• _Try it_:
Using the entries below, write out the line with "Click the Unselect All link", the line with "Task: Open the notifications bell icon", and every line in between, exactly as each is written.

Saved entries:
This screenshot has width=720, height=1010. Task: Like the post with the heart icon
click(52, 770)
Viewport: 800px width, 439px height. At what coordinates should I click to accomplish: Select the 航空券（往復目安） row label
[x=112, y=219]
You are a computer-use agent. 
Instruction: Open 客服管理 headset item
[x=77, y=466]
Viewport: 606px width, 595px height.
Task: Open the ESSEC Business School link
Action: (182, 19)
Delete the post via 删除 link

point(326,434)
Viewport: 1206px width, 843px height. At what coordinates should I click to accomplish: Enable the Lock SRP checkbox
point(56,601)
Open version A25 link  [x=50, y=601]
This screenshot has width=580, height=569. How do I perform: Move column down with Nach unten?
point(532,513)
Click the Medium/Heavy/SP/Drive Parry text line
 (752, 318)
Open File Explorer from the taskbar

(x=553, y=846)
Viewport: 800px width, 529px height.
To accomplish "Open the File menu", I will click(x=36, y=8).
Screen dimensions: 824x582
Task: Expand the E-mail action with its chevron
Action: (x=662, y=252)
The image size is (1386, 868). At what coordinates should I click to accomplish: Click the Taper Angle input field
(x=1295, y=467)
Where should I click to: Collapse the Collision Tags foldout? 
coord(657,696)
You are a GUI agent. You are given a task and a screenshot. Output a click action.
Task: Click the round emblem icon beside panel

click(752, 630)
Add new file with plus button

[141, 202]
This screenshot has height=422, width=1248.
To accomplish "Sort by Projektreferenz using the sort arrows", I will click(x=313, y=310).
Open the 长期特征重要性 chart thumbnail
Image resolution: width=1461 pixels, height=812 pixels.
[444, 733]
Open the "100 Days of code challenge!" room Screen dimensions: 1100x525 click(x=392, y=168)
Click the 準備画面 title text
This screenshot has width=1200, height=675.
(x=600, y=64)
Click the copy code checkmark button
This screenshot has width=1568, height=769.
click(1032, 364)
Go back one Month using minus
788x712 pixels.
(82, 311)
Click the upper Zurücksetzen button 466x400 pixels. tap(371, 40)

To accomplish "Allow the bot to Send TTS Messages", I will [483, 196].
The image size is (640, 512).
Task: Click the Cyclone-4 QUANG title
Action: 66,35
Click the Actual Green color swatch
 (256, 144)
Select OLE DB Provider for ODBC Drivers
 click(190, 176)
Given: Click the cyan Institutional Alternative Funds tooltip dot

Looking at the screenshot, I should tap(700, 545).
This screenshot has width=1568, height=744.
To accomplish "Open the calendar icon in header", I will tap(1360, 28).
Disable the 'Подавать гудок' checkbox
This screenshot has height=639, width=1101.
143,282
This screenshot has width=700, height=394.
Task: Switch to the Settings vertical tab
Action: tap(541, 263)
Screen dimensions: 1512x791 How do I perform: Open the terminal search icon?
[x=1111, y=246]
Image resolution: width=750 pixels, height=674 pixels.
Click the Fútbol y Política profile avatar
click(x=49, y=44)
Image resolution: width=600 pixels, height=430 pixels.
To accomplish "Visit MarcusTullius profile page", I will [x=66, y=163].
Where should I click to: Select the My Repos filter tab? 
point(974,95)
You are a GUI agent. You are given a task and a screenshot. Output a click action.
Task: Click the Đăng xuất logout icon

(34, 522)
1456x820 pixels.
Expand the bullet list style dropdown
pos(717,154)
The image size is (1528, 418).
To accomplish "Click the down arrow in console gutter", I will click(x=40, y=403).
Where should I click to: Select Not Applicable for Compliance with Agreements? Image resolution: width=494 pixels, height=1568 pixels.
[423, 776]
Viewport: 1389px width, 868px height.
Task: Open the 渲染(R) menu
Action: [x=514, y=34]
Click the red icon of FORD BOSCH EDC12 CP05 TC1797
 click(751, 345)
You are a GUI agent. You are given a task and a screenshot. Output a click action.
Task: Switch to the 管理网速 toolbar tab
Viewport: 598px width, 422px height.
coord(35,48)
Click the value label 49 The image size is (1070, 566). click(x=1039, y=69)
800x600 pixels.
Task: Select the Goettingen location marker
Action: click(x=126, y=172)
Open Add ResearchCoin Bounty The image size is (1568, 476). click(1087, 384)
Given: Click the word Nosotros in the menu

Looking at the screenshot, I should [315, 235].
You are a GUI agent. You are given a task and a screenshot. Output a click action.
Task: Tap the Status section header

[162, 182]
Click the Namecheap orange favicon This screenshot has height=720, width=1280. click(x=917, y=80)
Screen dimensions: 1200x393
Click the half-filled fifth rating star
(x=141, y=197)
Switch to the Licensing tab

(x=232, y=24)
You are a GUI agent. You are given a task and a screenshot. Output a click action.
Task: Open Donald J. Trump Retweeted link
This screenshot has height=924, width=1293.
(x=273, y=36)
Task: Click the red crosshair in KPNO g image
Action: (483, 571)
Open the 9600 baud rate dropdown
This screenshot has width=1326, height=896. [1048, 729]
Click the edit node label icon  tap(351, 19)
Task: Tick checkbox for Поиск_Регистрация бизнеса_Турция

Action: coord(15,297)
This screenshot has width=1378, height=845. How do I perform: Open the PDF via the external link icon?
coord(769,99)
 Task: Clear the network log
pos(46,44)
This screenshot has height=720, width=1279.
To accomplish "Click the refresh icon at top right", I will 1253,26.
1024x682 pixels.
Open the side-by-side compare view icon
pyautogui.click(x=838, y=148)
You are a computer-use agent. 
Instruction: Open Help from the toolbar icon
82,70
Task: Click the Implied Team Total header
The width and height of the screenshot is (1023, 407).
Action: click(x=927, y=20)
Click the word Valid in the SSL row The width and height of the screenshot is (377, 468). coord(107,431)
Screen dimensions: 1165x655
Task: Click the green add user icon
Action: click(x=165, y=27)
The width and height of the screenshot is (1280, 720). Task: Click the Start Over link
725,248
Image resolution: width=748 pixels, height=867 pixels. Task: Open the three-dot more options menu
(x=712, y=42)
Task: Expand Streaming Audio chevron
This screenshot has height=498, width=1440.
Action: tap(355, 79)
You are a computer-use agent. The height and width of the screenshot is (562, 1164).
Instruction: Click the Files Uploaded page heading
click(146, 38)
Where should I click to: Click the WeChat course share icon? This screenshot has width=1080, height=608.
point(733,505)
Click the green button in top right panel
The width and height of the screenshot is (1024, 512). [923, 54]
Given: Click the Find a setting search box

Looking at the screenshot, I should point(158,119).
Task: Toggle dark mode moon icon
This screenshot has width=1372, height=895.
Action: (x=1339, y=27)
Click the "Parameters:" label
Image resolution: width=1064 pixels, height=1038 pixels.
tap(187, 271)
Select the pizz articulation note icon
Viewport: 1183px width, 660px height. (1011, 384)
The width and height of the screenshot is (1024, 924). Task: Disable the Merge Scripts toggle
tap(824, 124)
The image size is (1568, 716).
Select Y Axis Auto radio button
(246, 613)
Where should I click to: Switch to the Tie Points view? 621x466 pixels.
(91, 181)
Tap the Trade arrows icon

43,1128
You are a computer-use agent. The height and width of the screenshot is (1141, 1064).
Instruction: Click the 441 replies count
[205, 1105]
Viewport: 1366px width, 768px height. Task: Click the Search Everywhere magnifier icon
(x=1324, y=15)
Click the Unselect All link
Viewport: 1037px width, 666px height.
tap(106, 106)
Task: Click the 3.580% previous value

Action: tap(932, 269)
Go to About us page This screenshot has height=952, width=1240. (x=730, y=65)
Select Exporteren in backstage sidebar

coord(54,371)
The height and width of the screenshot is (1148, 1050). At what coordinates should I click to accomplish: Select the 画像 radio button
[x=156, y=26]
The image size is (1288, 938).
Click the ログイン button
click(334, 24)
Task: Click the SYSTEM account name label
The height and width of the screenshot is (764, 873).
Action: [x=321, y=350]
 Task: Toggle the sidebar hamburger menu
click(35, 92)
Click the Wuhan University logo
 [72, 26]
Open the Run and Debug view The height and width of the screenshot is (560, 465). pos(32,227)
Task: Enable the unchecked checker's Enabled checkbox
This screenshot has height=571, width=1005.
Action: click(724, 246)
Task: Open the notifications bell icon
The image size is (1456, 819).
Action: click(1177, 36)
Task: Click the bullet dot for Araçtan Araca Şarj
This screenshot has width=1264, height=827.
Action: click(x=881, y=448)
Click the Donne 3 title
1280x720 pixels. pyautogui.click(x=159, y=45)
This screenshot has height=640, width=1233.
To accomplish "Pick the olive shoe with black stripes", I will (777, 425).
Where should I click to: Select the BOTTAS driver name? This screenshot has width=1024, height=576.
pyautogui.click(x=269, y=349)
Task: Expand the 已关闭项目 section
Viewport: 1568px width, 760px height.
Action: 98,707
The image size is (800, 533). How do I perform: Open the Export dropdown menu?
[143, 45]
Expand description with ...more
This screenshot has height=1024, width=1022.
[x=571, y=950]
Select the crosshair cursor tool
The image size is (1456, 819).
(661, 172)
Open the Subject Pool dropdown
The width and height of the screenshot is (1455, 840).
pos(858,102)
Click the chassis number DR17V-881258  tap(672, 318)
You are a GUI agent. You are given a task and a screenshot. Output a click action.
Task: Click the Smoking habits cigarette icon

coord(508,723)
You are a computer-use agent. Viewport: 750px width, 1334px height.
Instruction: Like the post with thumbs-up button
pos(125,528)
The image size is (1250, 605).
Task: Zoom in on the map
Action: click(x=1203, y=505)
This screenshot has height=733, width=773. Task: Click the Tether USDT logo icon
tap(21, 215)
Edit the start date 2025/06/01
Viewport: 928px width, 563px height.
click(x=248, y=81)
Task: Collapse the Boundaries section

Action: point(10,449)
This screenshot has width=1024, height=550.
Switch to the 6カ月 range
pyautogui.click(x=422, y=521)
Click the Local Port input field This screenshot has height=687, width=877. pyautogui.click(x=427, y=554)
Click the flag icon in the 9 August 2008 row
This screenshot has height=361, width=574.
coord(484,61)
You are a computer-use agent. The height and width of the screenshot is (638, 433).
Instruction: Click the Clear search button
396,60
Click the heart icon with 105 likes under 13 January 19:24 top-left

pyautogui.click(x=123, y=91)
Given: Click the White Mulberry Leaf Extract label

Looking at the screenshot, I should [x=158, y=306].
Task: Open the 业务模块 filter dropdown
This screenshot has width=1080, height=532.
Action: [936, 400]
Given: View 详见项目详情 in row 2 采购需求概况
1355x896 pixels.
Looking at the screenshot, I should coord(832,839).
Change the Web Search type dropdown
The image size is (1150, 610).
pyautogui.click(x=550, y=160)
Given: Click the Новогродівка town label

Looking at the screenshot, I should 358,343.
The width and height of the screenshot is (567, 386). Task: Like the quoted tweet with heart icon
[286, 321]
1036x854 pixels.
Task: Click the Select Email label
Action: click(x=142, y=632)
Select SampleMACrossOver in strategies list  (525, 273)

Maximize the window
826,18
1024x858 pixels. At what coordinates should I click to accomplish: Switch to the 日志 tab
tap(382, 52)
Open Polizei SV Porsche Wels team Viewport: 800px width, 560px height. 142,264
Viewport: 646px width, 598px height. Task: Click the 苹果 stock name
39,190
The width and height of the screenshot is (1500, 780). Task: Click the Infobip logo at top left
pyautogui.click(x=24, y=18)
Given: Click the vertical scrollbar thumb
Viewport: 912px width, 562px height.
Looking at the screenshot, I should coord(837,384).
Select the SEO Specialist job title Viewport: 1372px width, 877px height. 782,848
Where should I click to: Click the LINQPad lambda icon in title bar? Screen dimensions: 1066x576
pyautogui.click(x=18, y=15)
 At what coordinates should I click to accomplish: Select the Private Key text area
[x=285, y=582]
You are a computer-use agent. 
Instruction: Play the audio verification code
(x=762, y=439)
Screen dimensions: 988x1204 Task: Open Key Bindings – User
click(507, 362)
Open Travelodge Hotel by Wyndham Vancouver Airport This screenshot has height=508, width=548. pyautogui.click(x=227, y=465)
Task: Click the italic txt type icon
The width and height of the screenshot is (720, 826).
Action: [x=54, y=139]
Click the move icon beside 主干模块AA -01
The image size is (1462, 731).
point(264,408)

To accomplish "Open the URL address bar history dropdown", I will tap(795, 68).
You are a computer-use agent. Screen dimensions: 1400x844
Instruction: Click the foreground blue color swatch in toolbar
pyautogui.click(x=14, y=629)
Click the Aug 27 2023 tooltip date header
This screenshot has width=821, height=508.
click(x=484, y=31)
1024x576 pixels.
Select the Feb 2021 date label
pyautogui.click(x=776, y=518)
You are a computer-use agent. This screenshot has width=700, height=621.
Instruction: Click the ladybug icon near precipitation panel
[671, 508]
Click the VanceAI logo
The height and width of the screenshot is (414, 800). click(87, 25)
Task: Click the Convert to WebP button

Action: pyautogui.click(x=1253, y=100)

• _Your solution_:
Click the Unselect All link
Viewport: 1037px width, 666px height.
tap(106, 106)
Task: Click the 3.580% previous value

Action: tap(932, 269)
Go to About us page This screenshot has height=952, width=1240. (x=730, y=65)
Select Exporteren in backstage sidebar

coord(54,371)
The height and width of the screenshot is (1148, 1050). At what coordinates should I click to accomplish: Select the 画像 radio button
[x=156, y=26]
The image size is (1288, 938).
Click the ログイン button
click(334, 24)
Task: Click the SYSTEM account name label
The height and width of the screenshot is (764, 873).
Action: [x=321, y=350]
 Task: Toggle the sidebar hamburger menu
click(35, 92)
Click the Wuhan University logo
 [72, 26]
Open the Run and Debug view The height and width of the screenshot is (560, 465). pos(32,227)
Task: Enable the unchecked checker's Enabled checkbox
This screenshot has height=571, width=1005.
Action: click(724, 246)
Task: Open the notifications bell icon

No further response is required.